Blog banner with title W.E.B. Du Bois's Data Viz Activism

W.E.B. Du Bois was a renowned sociologist, historian, civil rights activist, a writer but not many people realize that he was also a data visualizer and an early pioneer of data viz activism.

Du Bois was given a booth at an exhibit in Paris in 1900 to demonstrate the progress made by African Americans since the Emancipation. This is where he showcased 60+ data visualizations alongside photographs of African Americans.

A black and white photo of W.E.B. Du Bois's exhibit of African Americans Data Portraits and his Data Viz Activism

Many articles you find online will only mention the photographs he displayed and overlook the graphical evidence that accompanied them. The only resource I could find was this book W.E.B. Du Bois’s Data Portraits: Visualizing Black America that compiled all these 60+ visualizations. 

Data Viz Activism

Many would argue that Du Bois’s work is one of the early examples of data viz activism (actually, people sometimes refer to this as “infographic activism” but I’ve renamed it to “data viz activism” to not confuse his work with a new form of infographic activism we see on social media now). 

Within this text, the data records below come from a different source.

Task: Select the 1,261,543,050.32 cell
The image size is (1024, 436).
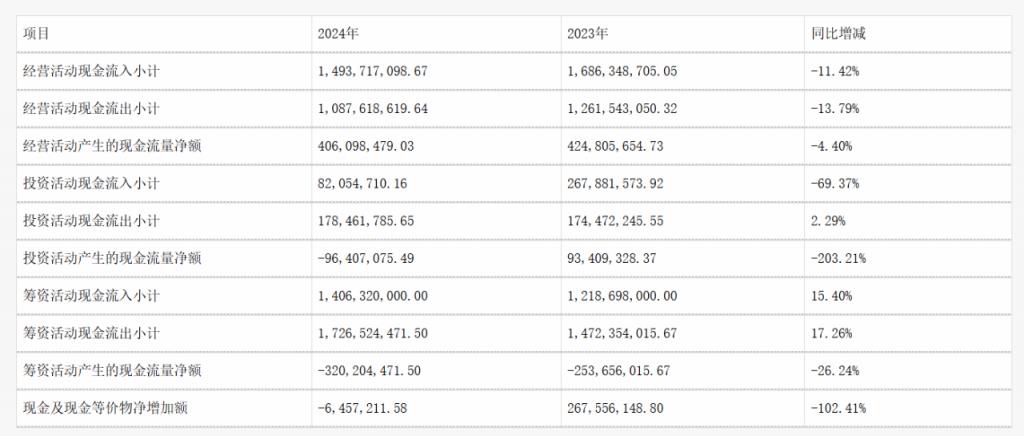Action: [x=622, y=108]
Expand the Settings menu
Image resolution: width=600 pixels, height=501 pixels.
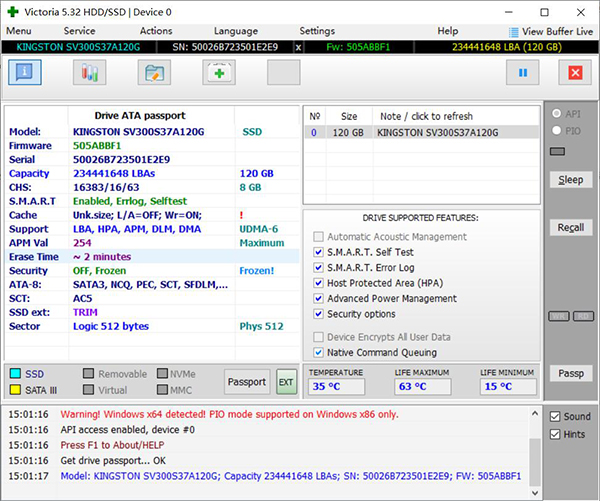[x=317, y=31]
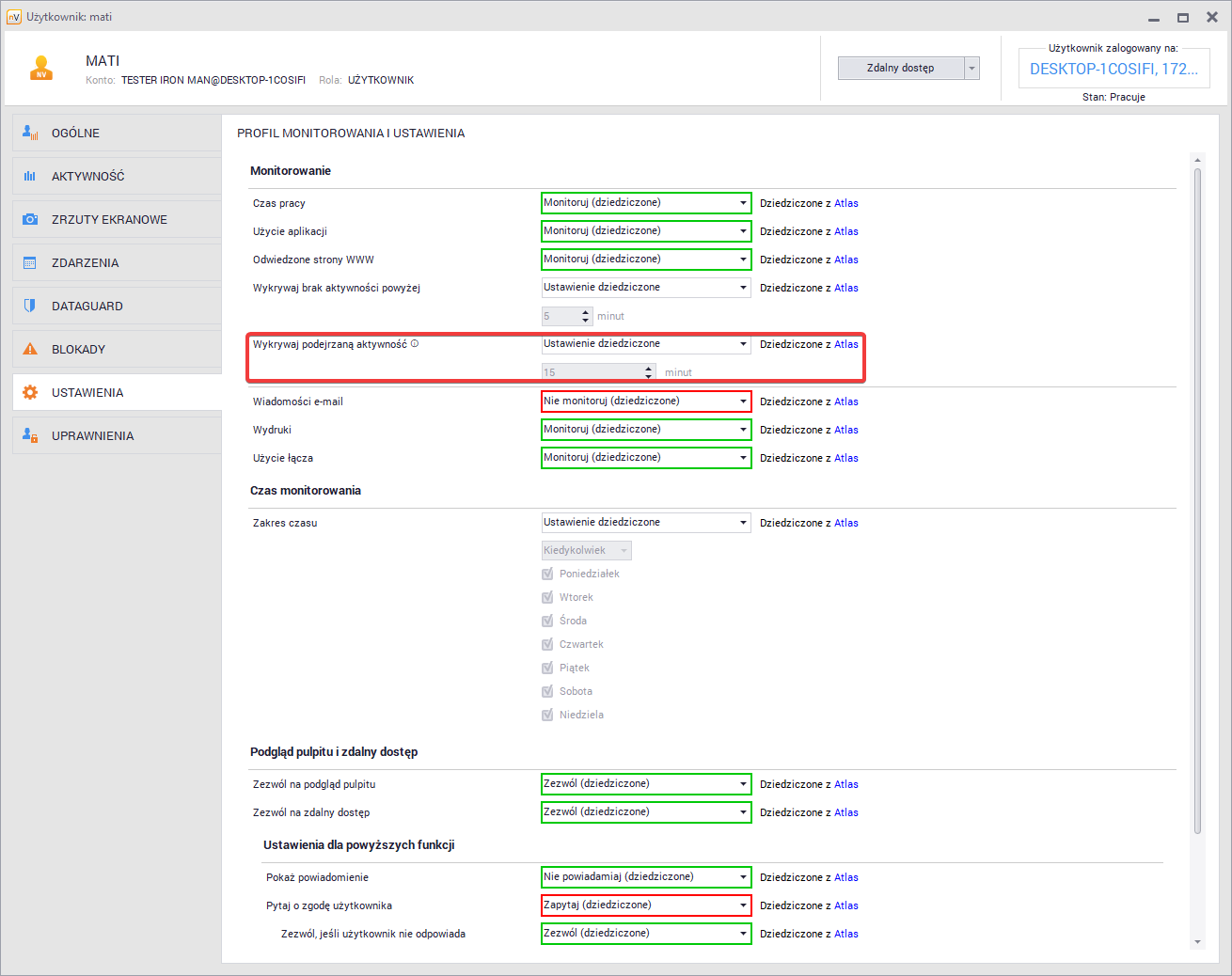Select the DataGuard shield icon
Viewport: 1232px width, 976px height.
[x=30, y=306]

Data viz activism is when data visualizations are used to spread awareness about social issues and encourage people to act in a way that will lead to social change. The hope is that these visualizations are a product of properly conducted analyses and thorough research. 

In a time of heightened misinformation, I highlight, underline, and bold this criterium to differentiate it from some of the hasty infographic activism we see spreading on social media created sometimes without strong supporting evidence. 

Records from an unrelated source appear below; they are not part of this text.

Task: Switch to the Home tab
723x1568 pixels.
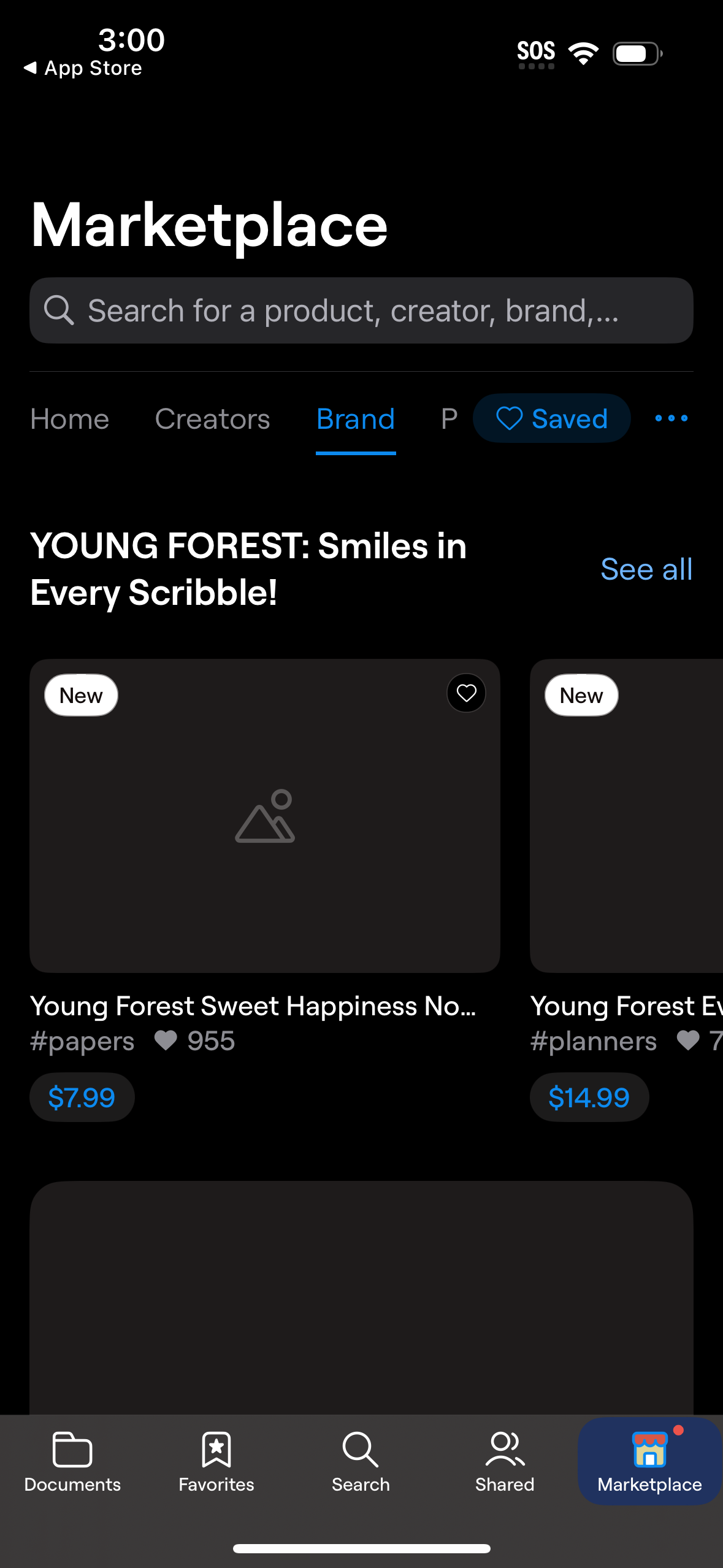Action: point(70,420)
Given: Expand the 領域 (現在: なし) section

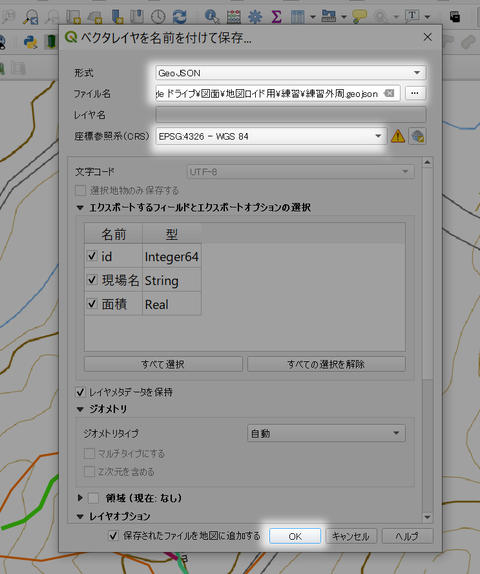Looking at the screenshot, I should coord(80,498).
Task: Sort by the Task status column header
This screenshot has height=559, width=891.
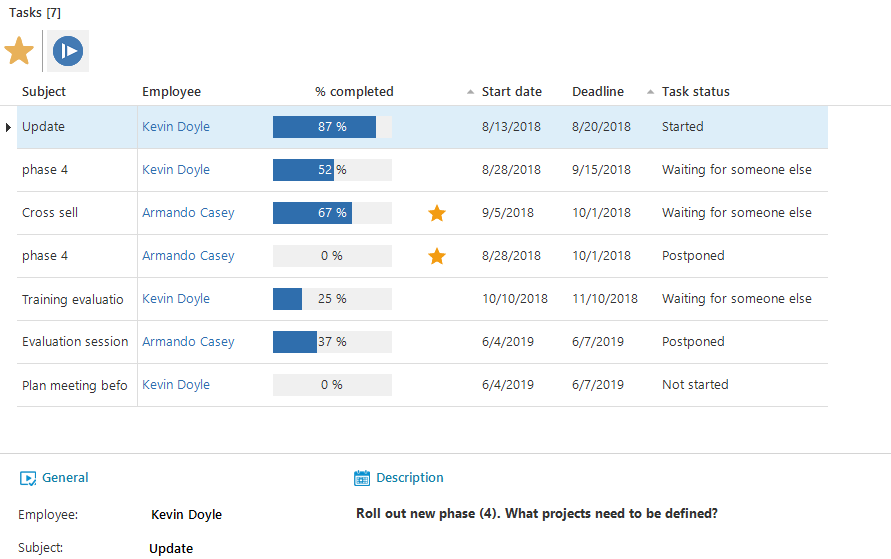Action: click(x=695, y=92)
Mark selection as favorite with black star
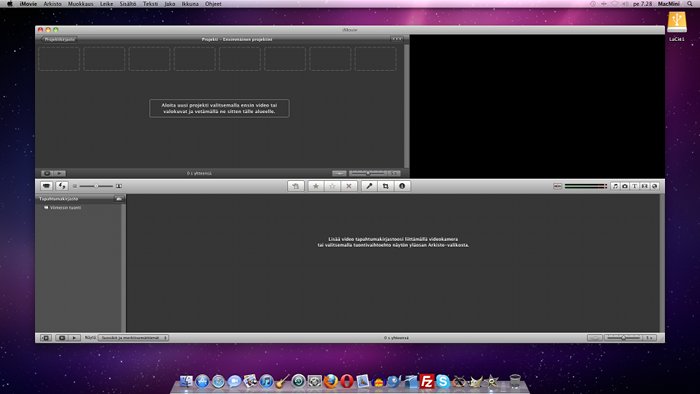This screenshot has width=700, height=394. pyautogui.click(x=316, y=186)
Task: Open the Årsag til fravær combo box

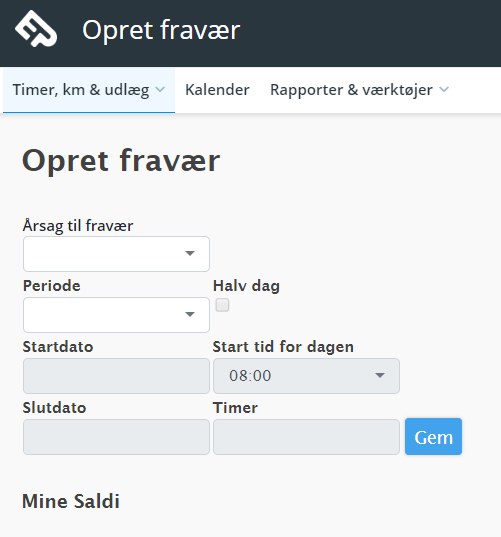Action: tap(116, 254)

Why did Du Bois and his team choose data visualizations as their media?

Du Bois recognized the potential of data visualizations to illustrate and highlight the stories in their data, and that’s what he and his team sought out to do in a short amount of time for the Paris Exhibit in 1900.

Du Bois’s goal with these visualizations was to refute prevailing racist beliefs of that time, which were often based on unsupported evidence. He used his rigorous statistical and analytical training to tackle these unfounded beliefs using eye-catching data visualizations.

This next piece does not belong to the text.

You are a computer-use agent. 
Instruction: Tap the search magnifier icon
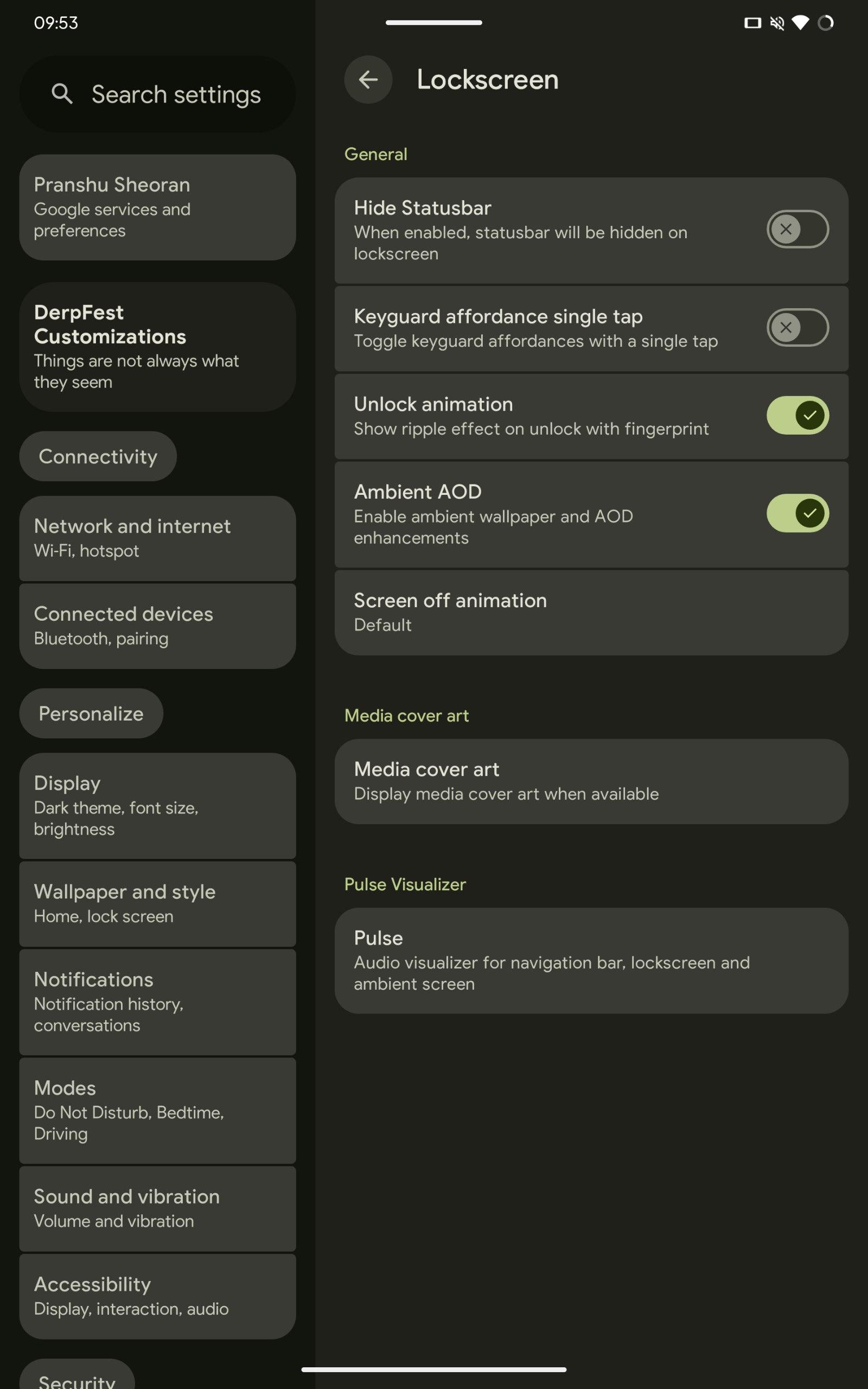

But they wanted their visualization to live beyond journals and articles that only academics, specialists ones at that, would read. They wanted the masses to see and understand this.

What topics did their data visualizations cover?

Du Bois sought to address some of the prevailing racist beliefs of his time (remember, he was living through the Jim Crow era and residing in Georgia at that time), such as:

  • African Americans are inferior in intellect, incapable of attaining material success. 
  • The African American population would decline and eventually lead to the extinction of this group.

He, however, believed that “The problem of the 20th century is the problem of the color line”, as opposed to some innate inferiority of African Americans. 

Some of Du Bois’s and his team’s visualizations used Georgia as an example, for several reasons:

  1. To add specificity to a national topic
  2. The state has a mix of both rural and urban communities
  3. They were located in Atlantia University

For instance, this one illustrated an increasing size of the African American population (to address the Black extinction theory):

A red bar chart showing increase in African American population in the US from 1750 to 1890. Going from 220,000 to over 7.4 million.

His team also found Black illiteracy rate declining, showing that Blacks are capable of being intellectually equal and superior:

A unique woven chart design showing decline in illiteracy rate amongst African Americans from 1860 of 99% to an estimate of 50% in 1900.

He also found data suggesting an increase in material ownership and other indicators of success amongst African Americans:

Two stacked bar charts one from 1860 showing 89% of African Americans as slaves and the second one showing percentage that are land owners.
Spiral graph showing increase in assessed value of household and kitchen furniture owned by Georgian African Americans.